Colleagues, not surprisingly, Russia exercised its veto power today in an effort to protect Russia’s premeditated, unprovoked, unjustified, and unconscionable war in Ukraine. But let me make one thing clear: Russia, you can veto this resolution, but you cannot veto our voices. You cannot veto the truth. You cannot veto our principles. You cannot veto the Ukrainian people. You cannot veto the UN Charter. And you will not veto accountability.

Responsible members of this Security Council have stood together today in the face of Russia’s aggression. And we will continue to stand with Ukraine, supporting it in every way we can. We are united behind Ukraine and its people, despite a reckless, irresponsible Permanent Member of the Security Council abusing its power to attack its neighbor and subvert the UN and our international system.

This vote showed which countries truly believe in supporting the core principles of the UN – and which ones deploy them as convenient catchphrases. This vote showed which Security Council members support the UN Charter – and which ones do not. We will be addressing this matter in the General Assembly, where the Russian veto does not apply and the nations of the world can, will, and should hold Russia accountable and stand in solidarity with Ukraine.

Before I conclude, I want to commend the true and tremendous courage we are seeing from the Ukrainian people. I want to thank the Ukrainian Permanent Representative who is with us here today. Earlier today, President Biden spoke with President Zelensky and personally commended the brave actions of the Ukrainian people who are fighting to defend their country. He also conveyed ongoing economic, humanitarian, and security support being provided by the United States, as well as our continued effort to rally other countries to provide similar assistance.

It’s hard to imagine what it must feel like to see tanks rolling into your city, to see bombs dropped on your streets, to see soldiers storm your parks and your gardens. But in the face of all of this, everyday Ukrainian people are taking extraordinary actions to protect their children, to protect their country, to defend everything they hold dear.

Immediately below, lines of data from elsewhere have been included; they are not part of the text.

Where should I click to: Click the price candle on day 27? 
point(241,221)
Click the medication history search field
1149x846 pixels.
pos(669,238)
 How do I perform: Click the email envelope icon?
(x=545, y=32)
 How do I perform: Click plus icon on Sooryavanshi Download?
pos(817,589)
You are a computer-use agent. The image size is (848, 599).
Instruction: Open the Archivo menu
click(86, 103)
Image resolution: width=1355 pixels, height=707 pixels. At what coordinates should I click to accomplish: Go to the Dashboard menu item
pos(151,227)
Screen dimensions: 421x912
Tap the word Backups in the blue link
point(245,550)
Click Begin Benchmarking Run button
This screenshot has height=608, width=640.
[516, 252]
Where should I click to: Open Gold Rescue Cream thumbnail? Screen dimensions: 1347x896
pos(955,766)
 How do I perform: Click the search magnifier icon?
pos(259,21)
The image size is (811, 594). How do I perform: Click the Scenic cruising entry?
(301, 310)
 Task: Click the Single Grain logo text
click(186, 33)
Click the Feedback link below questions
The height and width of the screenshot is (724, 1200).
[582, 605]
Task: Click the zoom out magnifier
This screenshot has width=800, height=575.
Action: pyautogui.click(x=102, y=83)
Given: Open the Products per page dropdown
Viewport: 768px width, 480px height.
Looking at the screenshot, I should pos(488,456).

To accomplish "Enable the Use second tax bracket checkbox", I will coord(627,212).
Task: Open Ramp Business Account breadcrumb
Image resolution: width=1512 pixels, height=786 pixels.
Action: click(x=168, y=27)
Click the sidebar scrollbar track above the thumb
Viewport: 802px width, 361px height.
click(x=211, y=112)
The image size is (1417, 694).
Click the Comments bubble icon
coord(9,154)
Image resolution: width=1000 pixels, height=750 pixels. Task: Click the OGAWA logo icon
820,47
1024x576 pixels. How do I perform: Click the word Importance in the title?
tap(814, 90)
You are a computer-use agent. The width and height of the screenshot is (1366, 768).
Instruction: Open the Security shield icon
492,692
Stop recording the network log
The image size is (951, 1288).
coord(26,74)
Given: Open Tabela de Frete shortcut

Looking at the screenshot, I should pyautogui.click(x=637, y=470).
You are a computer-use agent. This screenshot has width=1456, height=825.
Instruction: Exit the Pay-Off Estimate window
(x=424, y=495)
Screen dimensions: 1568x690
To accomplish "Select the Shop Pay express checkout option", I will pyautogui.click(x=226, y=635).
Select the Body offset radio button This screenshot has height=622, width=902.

I also want to commend the courage of the thousands of people in Russia who are protesting Putin’s war, despite grave risks to their personal safety. They will keep chanting “no war.” They will keep asking how many Russian lives Putin wants to sacrifice for his cynical ambitions. As we move forward, I hope more Member States take their cues from this courage – and honor all of this bravery with more of our own.

Thank you.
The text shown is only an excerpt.